In the last 15 years Stanford has changed its undergrad admission strategy from one rewarding "well rounded students" to one that privileges "angular" students. The idea is that people who obsess about a few things tend to make more significant contributions than those who are above average at lots of things (but not necessarily exceptional at any one). This change poses two questions: first, how can studies account for changing admissions criteria and second (echoing earlier comments), how might one measure intensity of participation (i.e. obsessiveness) rather than simply participation.

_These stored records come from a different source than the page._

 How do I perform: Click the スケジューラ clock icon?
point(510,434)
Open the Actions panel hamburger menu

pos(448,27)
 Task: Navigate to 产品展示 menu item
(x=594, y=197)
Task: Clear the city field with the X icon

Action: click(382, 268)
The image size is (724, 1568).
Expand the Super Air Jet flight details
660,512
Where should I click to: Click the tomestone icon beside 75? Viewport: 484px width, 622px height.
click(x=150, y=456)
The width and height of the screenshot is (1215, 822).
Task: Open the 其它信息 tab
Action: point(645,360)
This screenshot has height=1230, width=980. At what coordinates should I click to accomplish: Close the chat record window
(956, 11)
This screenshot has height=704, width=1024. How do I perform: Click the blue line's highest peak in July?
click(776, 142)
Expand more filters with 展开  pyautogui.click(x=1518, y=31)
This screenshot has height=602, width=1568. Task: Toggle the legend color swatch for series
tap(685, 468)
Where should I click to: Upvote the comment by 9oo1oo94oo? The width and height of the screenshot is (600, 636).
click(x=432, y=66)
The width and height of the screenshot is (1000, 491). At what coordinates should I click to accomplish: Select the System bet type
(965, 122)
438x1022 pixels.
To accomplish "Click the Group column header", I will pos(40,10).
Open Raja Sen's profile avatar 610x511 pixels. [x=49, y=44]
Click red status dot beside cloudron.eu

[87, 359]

Posted by: Omar Wasow at Jun 2, 2006 1:59:49 PM

I mentioned Marginal Revolution as my favorite blog in my interview with UChicago. I got in. I also, coincidentally, repeated Arnold Kling's "quantitative sociology" criticism of Freakonomics in the same interview (although I didn't go so far to mention the other reason I didn't love it, the "Steve Levitt advertisements" that appear every chapter).

"Economics blogs visits" should have been one of the queries, I'm assuming there would be a positive visit between MR articles read among high school students and elite college acceptance rate ;).

Posted by: Sean at Jun 2, 2006 5:19:29 PM

^ autocorrelation - hs students likely to read MR (or others) are also more likely to be enthusiastic about the subject matter. As much as I value TCs and ATs posts, I doubt there's a significant independent effect of reading them relative to self-selection.

What you should be concerned with is the increasing trend towards rewarding early specialization. There is simply no incentive to being a BWRK vis a vis HYPSM+++.

Posted by: quitacet at Jun 2, 2006 11:22:55 PM

People who go to art galleries tend to make bigger donations.

Posted by: Alan Kellogg at Jun 3, 2006 12:38:12 AM

I did all that extracurricular crap for my college applications but had trouble getting in anywhere fancy and ended up at my state school.

For my grad school aps I literally put "none" under "Interests", "Activities", and "Awards" and I got in everywhere I applied.

I disagree that colleges want well-rounded students. They want empassioned freaks who are really good at something.

Posted by: Paul N at Jun 3, 2006 6:46:55 AM

For some reason I wrote "visit" instead of "correlation". Oops.

Posted by: Sean at Jun 3, 2006 11:18:15 AM

Here's a simple formula: do one or two things (academics + sports or arts or hobby) really, really well and you'll probably have your choice of schools. I've never seen the benefit of involving yourself in a plethora of activities and doing them all with average results.

Posted by: Anonymous at Jun 3, 2006 4:27:22 PM

" I would venture that the way to get your kid into a "better college" would be to get the child to forget about harvard and apply to a school where he has a chance of meeting a professor before he's a graduate student."

That's assuming that students will get better learning opportunities with professors than they will with graduate teaching assistants or adjuncts. Frankly, I've yet to see the evidence to support that assumption, and I can remember back to plenty of anecdotal counter-examples.

That said, I agree with the main point that elite should not be seen as synonymous with high quality teaching or learning.